One way to better understand how IRBs make risk/benefit decisions, he said, would be to increase the transparency of the IRB decision-making process: "to have individual members make clear what their own personal assessments of acceptable risk of harm would be."

In the July-August 1994 issue of the journal IRB, Meslin and colleagues examined the criteria that research ethics board members at the University of Toronto used to decide on the ethical merit of trials. A surprising finding was that scientific merit of the trial was mentioned as a criterion by about as many board members (both clinicians and nonclinicians) as were informed consent and risk/benefit considerations—despite the fact that scientific value is not explicitly within the purview of ethics boards.

As a bioethicist, Meslin has wrestled with what he calls "the incommensurability of risk and benefit," which he said is at the crux of the difficulty in balancing them.
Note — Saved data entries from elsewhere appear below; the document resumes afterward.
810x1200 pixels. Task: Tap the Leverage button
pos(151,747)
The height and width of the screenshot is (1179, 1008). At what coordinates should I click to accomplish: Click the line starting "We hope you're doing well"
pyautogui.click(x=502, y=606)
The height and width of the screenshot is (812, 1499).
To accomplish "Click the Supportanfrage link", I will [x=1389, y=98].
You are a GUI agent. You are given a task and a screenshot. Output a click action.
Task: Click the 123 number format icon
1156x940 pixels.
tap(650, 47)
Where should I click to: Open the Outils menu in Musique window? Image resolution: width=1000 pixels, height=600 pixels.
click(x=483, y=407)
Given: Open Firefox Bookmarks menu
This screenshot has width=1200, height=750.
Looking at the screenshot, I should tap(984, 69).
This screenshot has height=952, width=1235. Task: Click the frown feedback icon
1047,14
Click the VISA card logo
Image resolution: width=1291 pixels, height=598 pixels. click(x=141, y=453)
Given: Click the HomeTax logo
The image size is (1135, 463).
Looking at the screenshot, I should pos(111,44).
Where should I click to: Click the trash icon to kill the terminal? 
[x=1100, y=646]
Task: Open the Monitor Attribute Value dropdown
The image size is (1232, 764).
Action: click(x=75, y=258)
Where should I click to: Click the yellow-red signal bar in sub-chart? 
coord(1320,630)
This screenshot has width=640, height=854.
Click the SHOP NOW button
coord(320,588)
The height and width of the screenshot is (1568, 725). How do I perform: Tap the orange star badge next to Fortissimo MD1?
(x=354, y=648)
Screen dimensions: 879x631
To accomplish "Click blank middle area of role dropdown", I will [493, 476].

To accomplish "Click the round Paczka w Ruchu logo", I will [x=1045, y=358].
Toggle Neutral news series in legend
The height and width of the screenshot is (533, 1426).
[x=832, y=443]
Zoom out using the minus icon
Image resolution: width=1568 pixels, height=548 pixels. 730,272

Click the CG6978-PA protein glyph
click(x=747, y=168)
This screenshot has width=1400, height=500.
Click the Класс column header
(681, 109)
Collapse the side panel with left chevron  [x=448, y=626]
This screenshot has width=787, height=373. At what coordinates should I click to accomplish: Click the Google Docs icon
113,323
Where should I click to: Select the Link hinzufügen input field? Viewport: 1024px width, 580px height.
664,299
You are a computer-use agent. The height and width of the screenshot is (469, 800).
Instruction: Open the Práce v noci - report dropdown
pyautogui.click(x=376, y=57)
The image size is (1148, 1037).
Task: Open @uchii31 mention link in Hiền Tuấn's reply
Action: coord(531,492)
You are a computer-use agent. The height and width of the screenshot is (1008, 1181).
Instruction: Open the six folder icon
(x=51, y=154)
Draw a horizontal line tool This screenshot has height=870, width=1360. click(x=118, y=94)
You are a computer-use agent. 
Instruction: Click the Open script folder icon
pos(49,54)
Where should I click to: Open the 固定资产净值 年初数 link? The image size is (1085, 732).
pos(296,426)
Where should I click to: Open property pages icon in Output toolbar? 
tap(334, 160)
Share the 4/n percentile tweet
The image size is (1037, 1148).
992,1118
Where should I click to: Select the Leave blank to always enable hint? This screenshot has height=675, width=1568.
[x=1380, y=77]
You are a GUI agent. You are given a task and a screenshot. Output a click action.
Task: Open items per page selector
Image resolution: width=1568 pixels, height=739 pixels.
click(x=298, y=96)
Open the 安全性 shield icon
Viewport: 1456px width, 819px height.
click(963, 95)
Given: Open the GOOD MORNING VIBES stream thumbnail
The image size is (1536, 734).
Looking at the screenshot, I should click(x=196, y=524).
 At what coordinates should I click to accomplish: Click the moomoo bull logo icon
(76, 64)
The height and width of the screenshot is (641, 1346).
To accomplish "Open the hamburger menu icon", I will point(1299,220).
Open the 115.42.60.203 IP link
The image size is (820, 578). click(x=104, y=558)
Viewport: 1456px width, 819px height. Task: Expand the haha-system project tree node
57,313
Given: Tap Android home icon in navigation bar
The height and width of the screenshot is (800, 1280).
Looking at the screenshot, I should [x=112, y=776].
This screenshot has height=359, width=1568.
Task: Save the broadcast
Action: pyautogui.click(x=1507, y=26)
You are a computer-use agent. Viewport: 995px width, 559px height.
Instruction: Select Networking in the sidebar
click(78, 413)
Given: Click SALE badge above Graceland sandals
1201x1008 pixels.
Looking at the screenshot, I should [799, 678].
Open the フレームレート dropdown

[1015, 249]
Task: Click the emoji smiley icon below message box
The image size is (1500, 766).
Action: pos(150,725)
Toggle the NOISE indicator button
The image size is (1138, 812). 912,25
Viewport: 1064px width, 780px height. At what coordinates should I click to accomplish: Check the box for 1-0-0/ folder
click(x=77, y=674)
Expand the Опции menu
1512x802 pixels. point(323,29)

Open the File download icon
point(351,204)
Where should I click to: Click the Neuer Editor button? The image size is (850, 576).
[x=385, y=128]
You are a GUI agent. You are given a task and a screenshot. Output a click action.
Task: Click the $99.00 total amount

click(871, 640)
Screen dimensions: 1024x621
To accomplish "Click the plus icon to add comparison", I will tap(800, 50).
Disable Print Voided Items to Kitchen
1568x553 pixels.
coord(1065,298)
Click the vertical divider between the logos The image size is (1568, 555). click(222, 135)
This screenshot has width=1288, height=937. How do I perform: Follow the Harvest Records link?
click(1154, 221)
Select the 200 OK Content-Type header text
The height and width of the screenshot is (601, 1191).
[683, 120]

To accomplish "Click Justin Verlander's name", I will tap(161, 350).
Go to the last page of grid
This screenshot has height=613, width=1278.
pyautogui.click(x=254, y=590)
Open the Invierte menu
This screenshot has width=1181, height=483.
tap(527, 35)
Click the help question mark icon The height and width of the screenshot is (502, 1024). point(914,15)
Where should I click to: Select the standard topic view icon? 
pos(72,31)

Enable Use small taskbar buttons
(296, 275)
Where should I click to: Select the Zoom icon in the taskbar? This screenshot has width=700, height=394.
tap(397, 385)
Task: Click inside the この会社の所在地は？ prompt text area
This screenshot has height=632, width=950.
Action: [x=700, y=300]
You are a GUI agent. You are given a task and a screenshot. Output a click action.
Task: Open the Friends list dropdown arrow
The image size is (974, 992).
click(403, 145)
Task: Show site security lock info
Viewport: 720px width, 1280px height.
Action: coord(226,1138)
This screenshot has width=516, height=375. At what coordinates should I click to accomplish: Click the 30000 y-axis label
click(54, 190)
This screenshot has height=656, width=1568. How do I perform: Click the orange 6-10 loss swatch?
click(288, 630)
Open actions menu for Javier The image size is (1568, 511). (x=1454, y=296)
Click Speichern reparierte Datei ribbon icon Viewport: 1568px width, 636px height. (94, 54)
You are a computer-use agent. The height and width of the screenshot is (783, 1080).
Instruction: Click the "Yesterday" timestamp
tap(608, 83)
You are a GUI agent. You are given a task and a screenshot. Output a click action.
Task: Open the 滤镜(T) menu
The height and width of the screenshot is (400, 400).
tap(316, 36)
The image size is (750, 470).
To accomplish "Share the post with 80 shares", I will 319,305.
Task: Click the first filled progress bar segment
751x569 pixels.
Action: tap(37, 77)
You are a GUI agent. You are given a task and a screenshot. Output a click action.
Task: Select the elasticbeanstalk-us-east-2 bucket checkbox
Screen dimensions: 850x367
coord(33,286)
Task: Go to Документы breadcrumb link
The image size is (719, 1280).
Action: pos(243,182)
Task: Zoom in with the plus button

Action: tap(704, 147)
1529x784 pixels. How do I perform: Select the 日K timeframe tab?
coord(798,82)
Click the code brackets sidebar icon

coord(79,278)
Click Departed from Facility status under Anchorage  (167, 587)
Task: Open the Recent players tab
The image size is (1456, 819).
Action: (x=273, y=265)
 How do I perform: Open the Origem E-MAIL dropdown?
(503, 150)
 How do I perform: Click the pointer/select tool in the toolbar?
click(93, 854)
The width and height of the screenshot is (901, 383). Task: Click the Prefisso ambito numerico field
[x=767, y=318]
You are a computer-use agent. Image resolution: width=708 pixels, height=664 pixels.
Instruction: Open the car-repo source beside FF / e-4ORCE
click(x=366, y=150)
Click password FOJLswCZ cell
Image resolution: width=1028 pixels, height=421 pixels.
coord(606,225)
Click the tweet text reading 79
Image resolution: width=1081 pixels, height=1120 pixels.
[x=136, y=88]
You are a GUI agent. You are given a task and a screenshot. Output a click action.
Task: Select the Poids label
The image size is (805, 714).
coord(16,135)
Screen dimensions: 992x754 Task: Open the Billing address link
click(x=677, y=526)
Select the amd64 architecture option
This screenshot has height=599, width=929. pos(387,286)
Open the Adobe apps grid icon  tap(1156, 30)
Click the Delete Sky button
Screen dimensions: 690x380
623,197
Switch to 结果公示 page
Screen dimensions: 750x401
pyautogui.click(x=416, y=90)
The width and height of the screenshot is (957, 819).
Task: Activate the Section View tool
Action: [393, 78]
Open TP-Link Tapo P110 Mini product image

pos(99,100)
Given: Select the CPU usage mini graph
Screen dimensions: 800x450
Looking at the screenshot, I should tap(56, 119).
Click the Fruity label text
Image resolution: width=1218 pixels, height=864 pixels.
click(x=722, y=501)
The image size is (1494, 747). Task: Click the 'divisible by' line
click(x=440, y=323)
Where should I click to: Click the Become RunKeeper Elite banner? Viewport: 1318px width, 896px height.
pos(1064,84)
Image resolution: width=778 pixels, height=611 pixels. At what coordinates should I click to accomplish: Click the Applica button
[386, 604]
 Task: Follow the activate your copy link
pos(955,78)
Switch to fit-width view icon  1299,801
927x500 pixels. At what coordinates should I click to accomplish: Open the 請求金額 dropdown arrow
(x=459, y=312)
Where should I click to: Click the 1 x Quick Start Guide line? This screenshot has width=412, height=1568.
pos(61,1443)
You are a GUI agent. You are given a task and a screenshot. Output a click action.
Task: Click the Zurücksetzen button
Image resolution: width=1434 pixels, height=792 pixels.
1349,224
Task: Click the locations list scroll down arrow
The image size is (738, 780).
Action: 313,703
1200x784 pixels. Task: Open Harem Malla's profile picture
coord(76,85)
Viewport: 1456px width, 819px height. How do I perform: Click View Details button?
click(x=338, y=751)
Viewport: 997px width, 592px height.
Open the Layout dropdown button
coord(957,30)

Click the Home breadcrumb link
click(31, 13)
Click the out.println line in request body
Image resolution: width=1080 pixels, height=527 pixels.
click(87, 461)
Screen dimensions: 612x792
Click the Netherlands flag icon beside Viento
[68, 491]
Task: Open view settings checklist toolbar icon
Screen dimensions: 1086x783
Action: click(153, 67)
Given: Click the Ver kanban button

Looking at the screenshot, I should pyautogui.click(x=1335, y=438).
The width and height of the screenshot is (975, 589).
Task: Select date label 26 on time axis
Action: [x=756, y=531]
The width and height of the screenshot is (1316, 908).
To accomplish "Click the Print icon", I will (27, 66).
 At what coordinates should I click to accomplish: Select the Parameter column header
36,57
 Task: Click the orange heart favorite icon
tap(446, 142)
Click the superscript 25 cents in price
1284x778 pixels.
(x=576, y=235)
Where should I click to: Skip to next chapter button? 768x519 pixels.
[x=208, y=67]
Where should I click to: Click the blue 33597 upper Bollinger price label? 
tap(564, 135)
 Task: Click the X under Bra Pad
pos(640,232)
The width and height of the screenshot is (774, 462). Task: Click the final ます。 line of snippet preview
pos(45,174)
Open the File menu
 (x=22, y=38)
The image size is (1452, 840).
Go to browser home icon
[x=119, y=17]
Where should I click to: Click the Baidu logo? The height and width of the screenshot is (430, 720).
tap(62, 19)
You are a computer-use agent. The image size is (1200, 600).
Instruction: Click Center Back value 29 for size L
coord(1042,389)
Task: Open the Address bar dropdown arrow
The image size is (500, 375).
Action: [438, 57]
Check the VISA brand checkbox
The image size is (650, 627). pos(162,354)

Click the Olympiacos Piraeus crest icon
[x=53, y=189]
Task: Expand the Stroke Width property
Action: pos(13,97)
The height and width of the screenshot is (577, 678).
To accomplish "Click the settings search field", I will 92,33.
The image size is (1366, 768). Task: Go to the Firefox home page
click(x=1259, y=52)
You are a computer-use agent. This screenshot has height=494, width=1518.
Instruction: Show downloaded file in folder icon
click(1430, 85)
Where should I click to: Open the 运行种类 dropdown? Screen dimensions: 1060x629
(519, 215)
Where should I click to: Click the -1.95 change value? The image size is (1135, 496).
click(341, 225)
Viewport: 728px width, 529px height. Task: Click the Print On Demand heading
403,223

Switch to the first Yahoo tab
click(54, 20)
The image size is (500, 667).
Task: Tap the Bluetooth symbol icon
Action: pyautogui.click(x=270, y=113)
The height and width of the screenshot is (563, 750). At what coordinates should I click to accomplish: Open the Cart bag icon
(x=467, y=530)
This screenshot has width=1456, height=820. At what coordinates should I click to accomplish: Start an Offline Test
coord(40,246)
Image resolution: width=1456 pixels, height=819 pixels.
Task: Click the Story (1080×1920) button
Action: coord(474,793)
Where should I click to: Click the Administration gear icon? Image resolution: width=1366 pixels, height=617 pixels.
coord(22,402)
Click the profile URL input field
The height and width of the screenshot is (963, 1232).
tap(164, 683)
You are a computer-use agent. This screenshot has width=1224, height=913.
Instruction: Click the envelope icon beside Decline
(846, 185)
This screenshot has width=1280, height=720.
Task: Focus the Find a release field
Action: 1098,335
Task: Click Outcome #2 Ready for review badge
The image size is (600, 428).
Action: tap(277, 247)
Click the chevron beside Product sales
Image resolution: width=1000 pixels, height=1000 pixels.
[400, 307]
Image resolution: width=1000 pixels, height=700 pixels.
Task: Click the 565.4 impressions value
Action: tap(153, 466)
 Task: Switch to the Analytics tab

Although the commonly used term "risk/benefit ratio" suggests a precise calculation, these complex considerations do not easily yield to quantitative analysis, he noted. Also, a large proportion of a trial’s benefits are likely to apply not to the patients in the trial but to future patients and medical science at large.

The authors of The Netherlands study note "an intriguing asymmetry" between the benefits listed by IRB members in their study and those identified by patients in previous research. Only 24% of IRB members cited "possible treatment effect" as a benefit to participants, while the vast majority of cancer patients cite hope of therapeutic benefit as a reason for enrolling. IRB members were more likely to mention psychological benefit (68%) and increase in quality of life (37%) as potential patient benefits.

Aaronson said this discrepancy points to the need for greater attention to how information is presented to patients about the aims of trials and the likelihood of treatment benefit.

"It is natural for patients to hold onto even the most remote hope from an experimental treatment, regardless of what they are told," he said.

In their article, the authors describe as "somewhat disconcerting" the finding that 17% of IRB members said they leave risk/benefit evaluations to patients. But in an interview, Aaronson explained this may not mean they are abdicating their responsibility.

"I think what those respondents meant is that, if we approve a protocol, patients are going to receive information before consenting," he said. The important thing, he said, "is that patients have accurate and understandable information allowing them to make the decision."

Meslin said studies need to be done comparing the judgments of IRB members to those of cancer patients, and he suggested that perhaps the role of IRBs should be reformulated to give greater leeway to patients in deciding what risks they will take.

"What a physician–investigator might consider to be an acceptable risk, or balance of risks and benefits, may be very different from what a patient or subject may think," he said. For one thing, he believes many patients would willingly enter trials that today’s IRBs would reject.

"A number of studies have found that desperately ill people, for example with cancer, are prepared to enroll in a chemotherapy trial with a very toxic drug for the outside possibility they might benefit," he said. "But protocols like that are never presented to patients," because IRBs judge them to carry unacceptable risk. "This shows just how difficult a job IRBs have."

But Thomas Stair, M.D., of Brigham and Women’s Hospital and Harvard Medical School, Boston, countered that because patients often misjudge the risks and the prospects for benefit, their protection demands oversight from the more dispassionate perspective of the IRB.

"Not all patients are skilled at making risk/benefit judgments," said Stair, who conducted a study comparing decisions across IRBs in a multicenter trial (see sidebar, p. 1519). "And I’ve seen studies in which 80% of cancer patients thought they were in the treatment group when in fact 50% were in the control group. If the patients are being unrealistic, they might actually benefit from another point of view that’s a little more interested in their safety ... and that’s the role of the IRB."